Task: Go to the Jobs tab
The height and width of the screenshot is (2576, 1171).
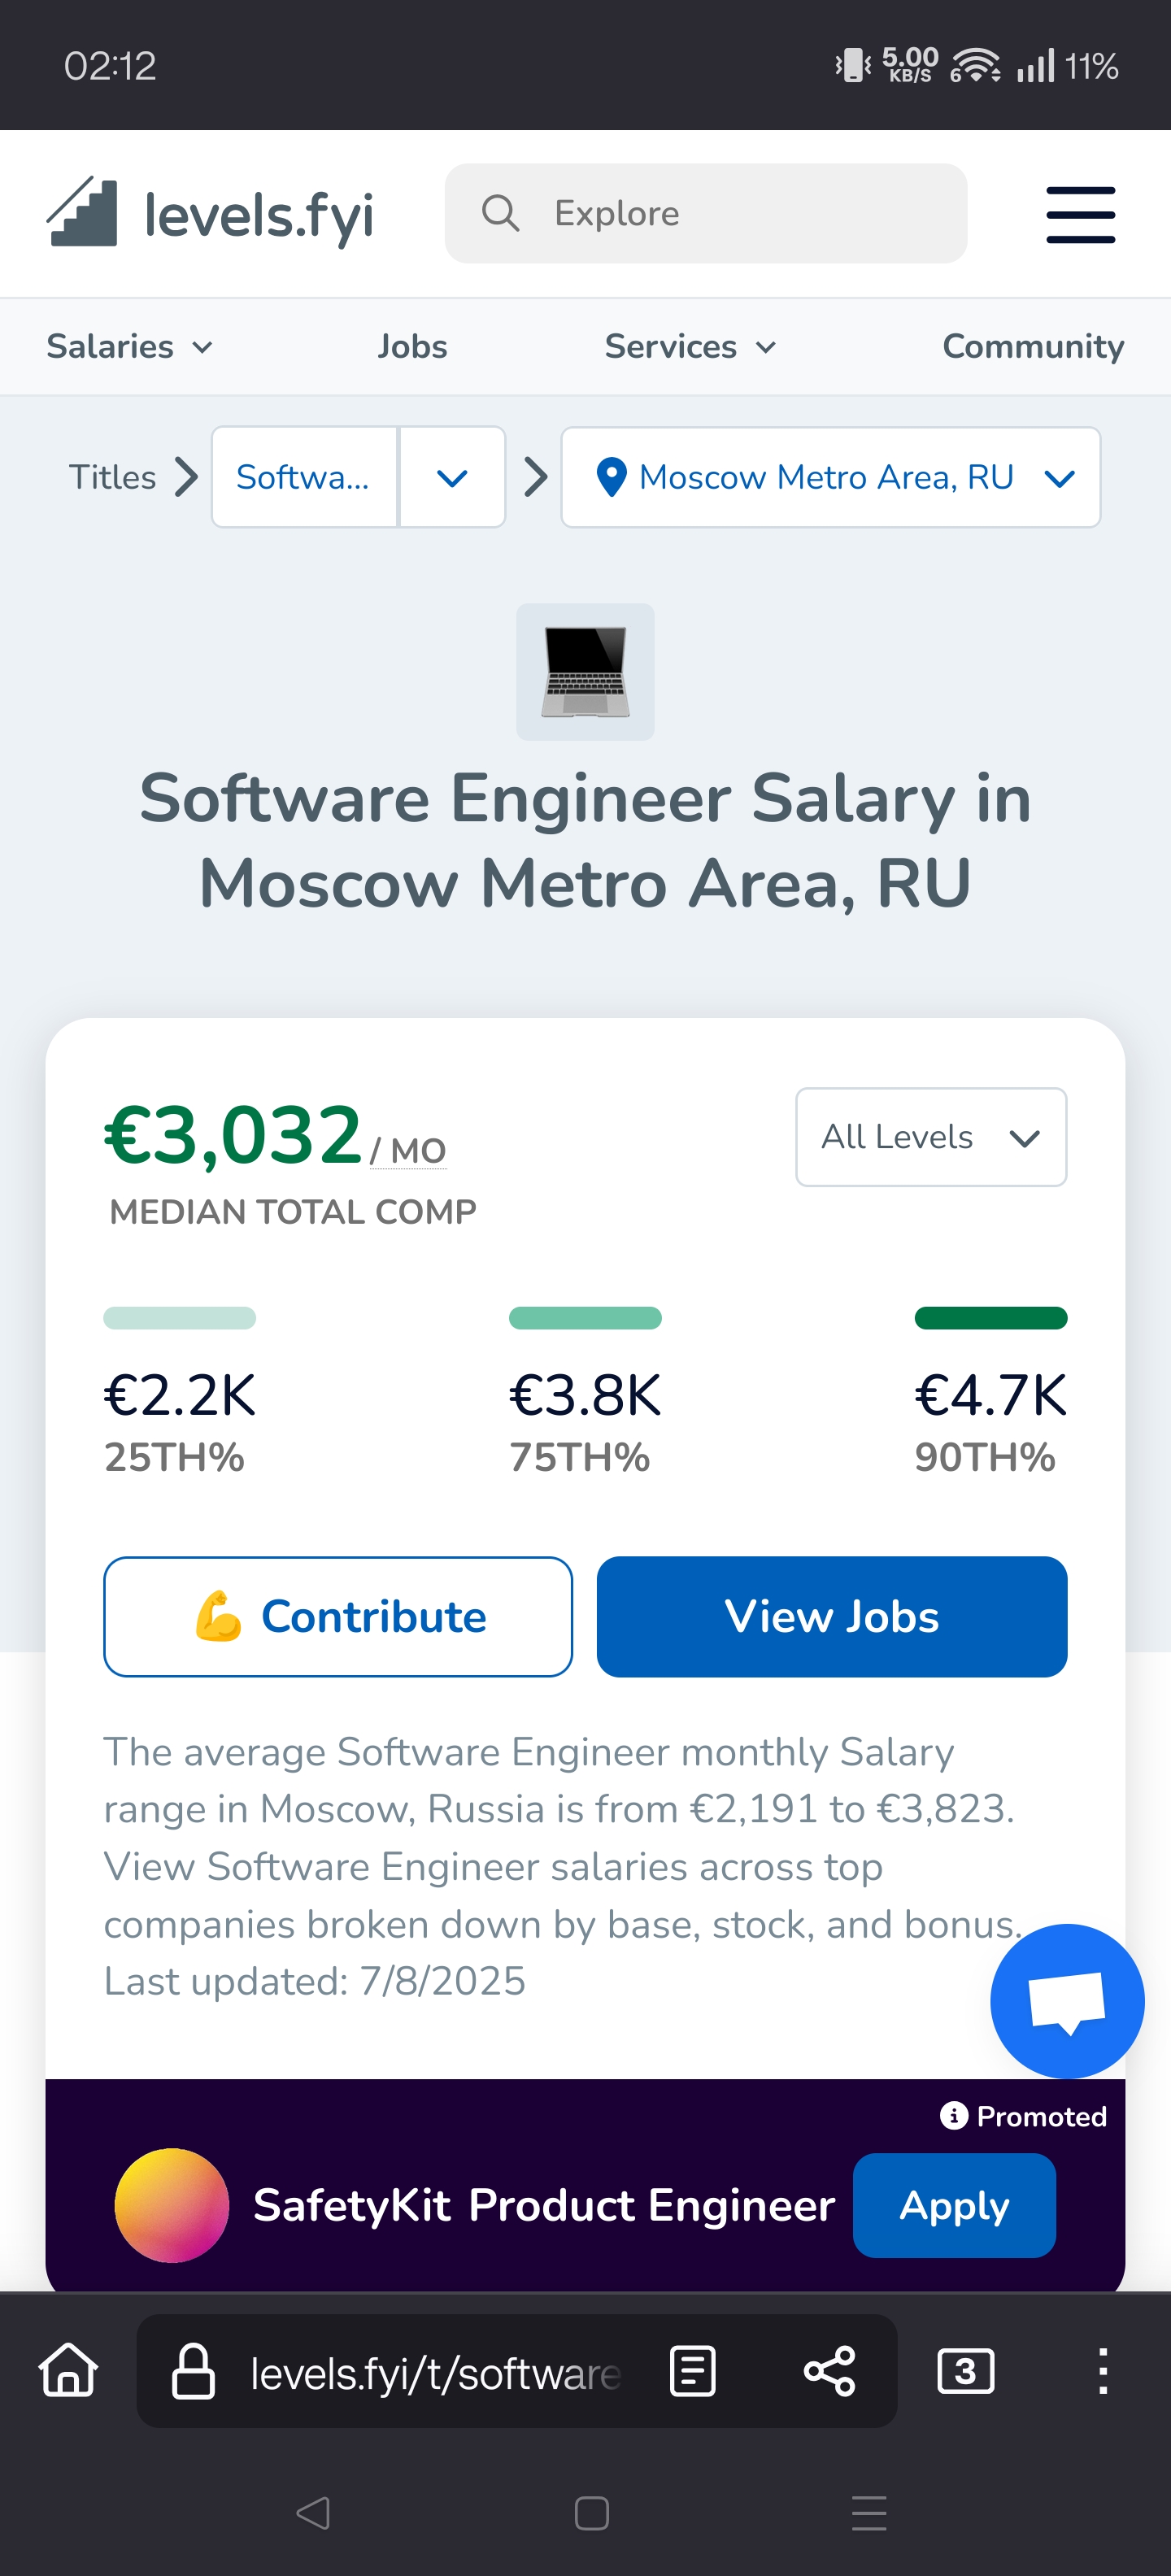Action: (x=412, y=347)
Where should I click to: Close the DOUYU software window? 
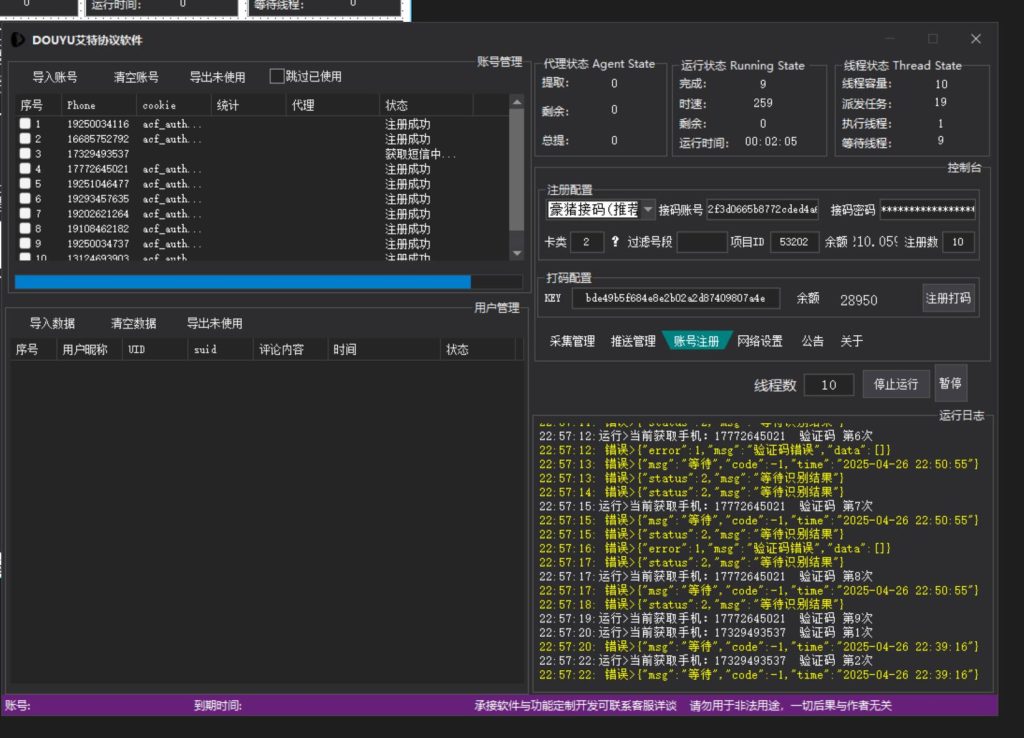975,39
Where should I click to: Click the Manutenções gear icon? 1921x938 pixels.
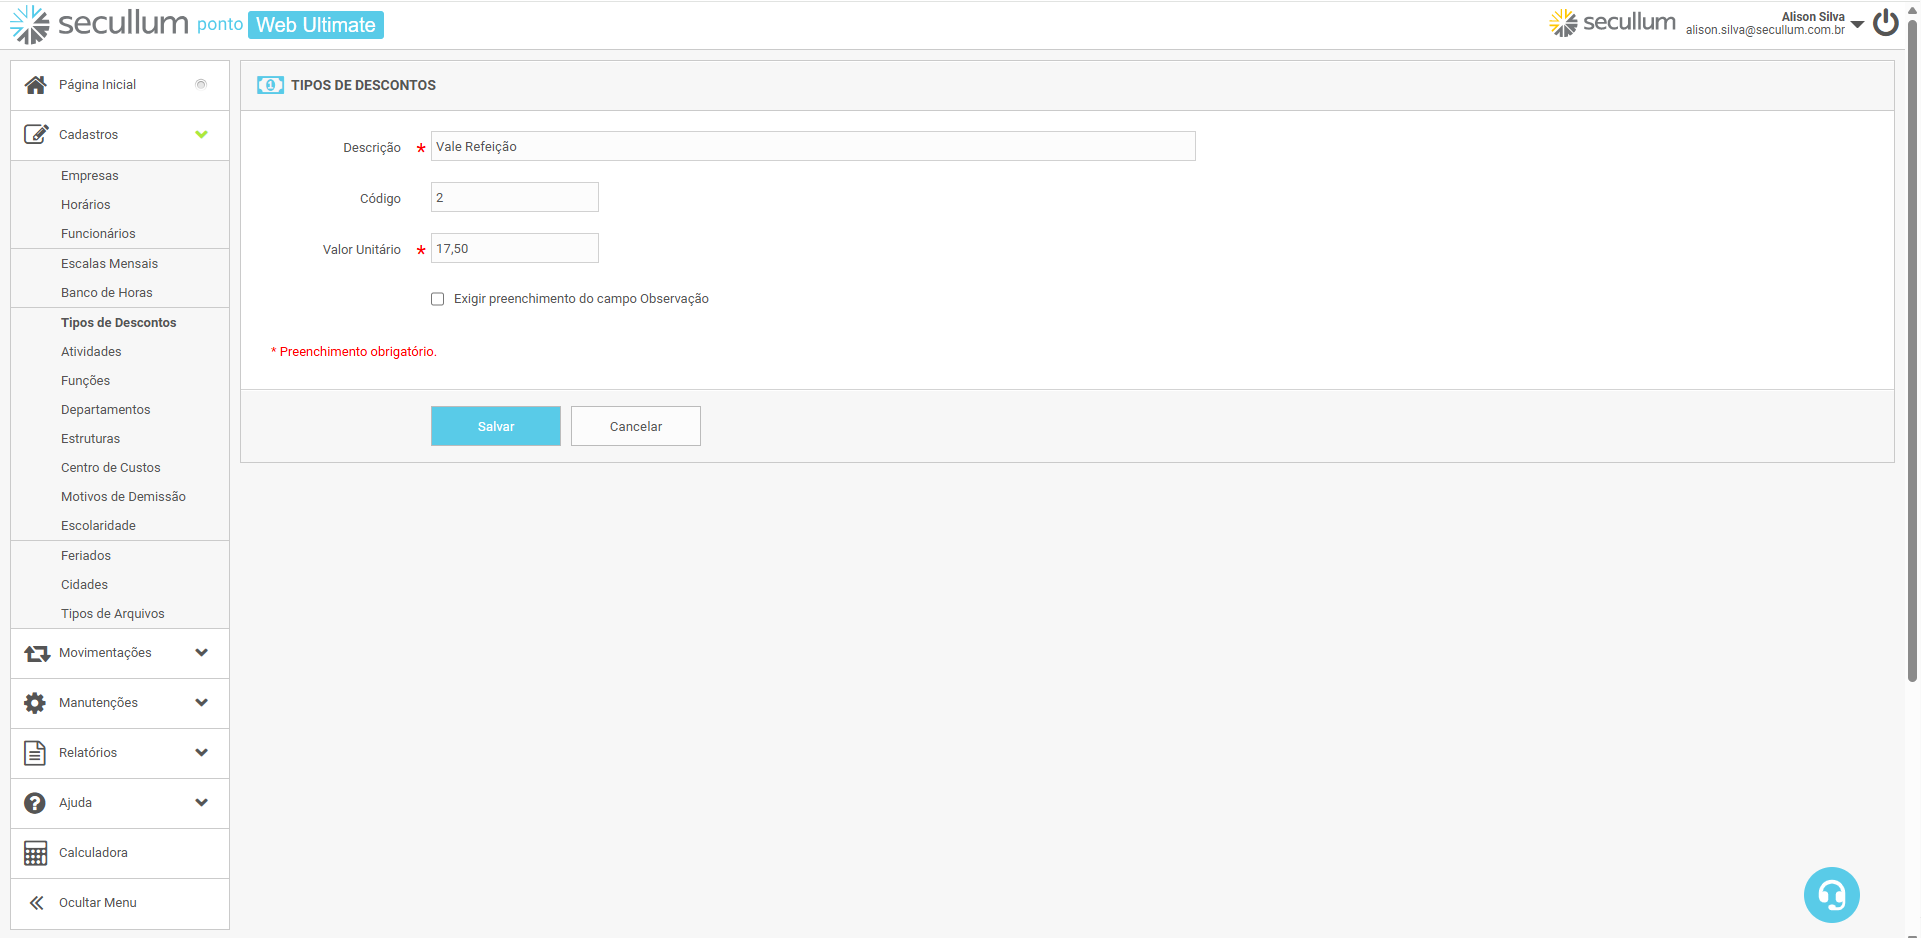(35, 703)
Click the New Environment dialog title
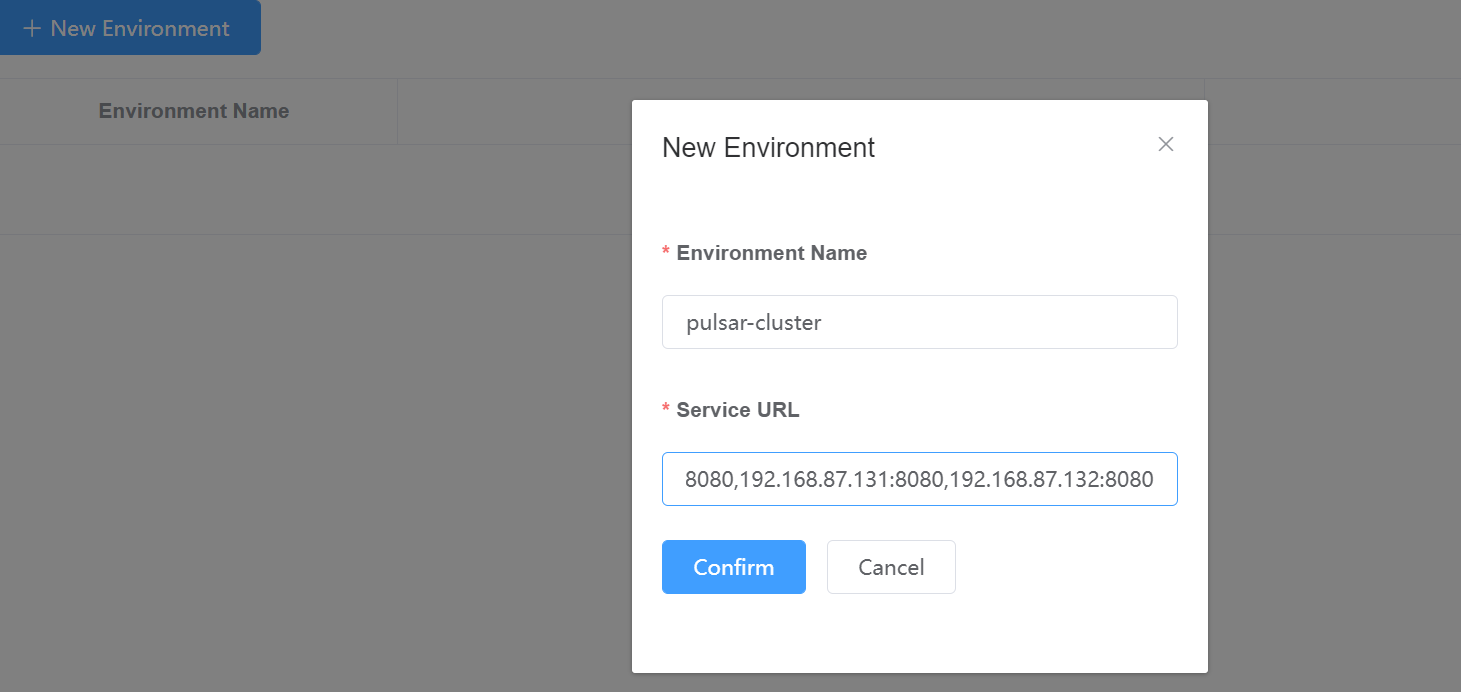The width and height of the screenshot is (1461, 692). coord(768,148)
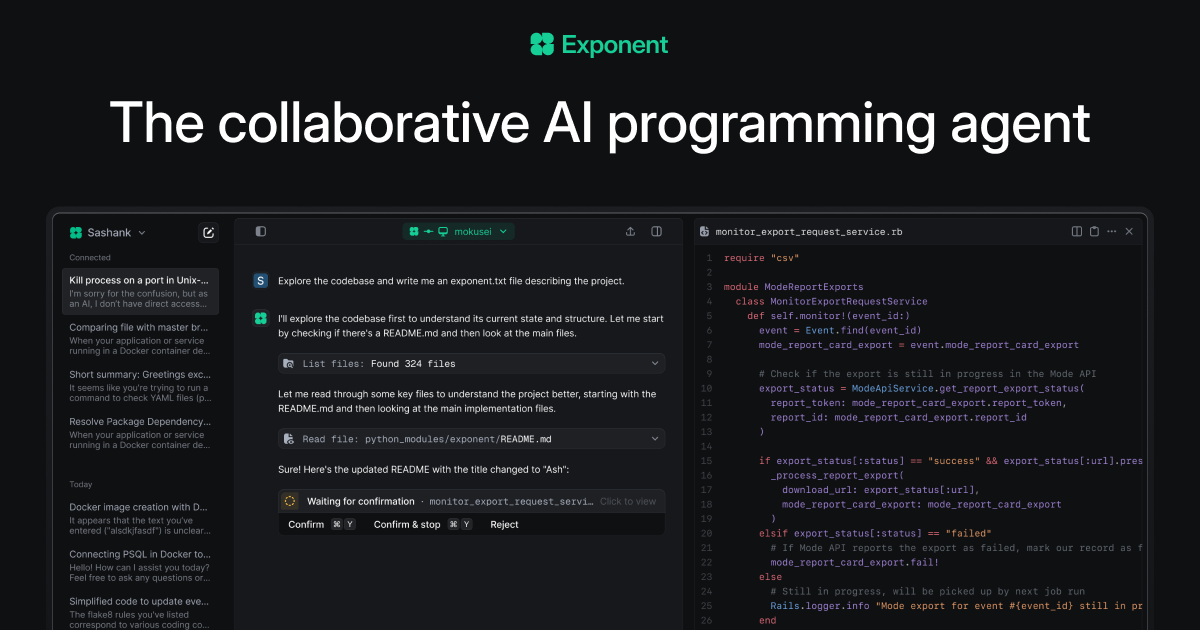Toggle the waiting-for-confirmation spinner indicator
The image size is (1200, 630).
click(x=291, y=501)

##############################

[Activity] The result is an exact copy of the lines from the one holding "The height and" through the final line of the data above, both ends included, minus the pictures.

[The completed task]
The height and width of the screenshot is (2576, 1171).
Action: (x=412, y=347)
Where should I click to: Close the DOUYU software window? 
975,39
Where should I click to: Click the Manutenções gear icon? 1921x938 pixels.
(35, 703)
Click the New Environment dialog title
The width and height of the screenshot is (1461, 692). coord(768,148)
Toggle the waiting-for-confirmation spinner indicator
The image size is (1200, 630).
click(x=291, y=501)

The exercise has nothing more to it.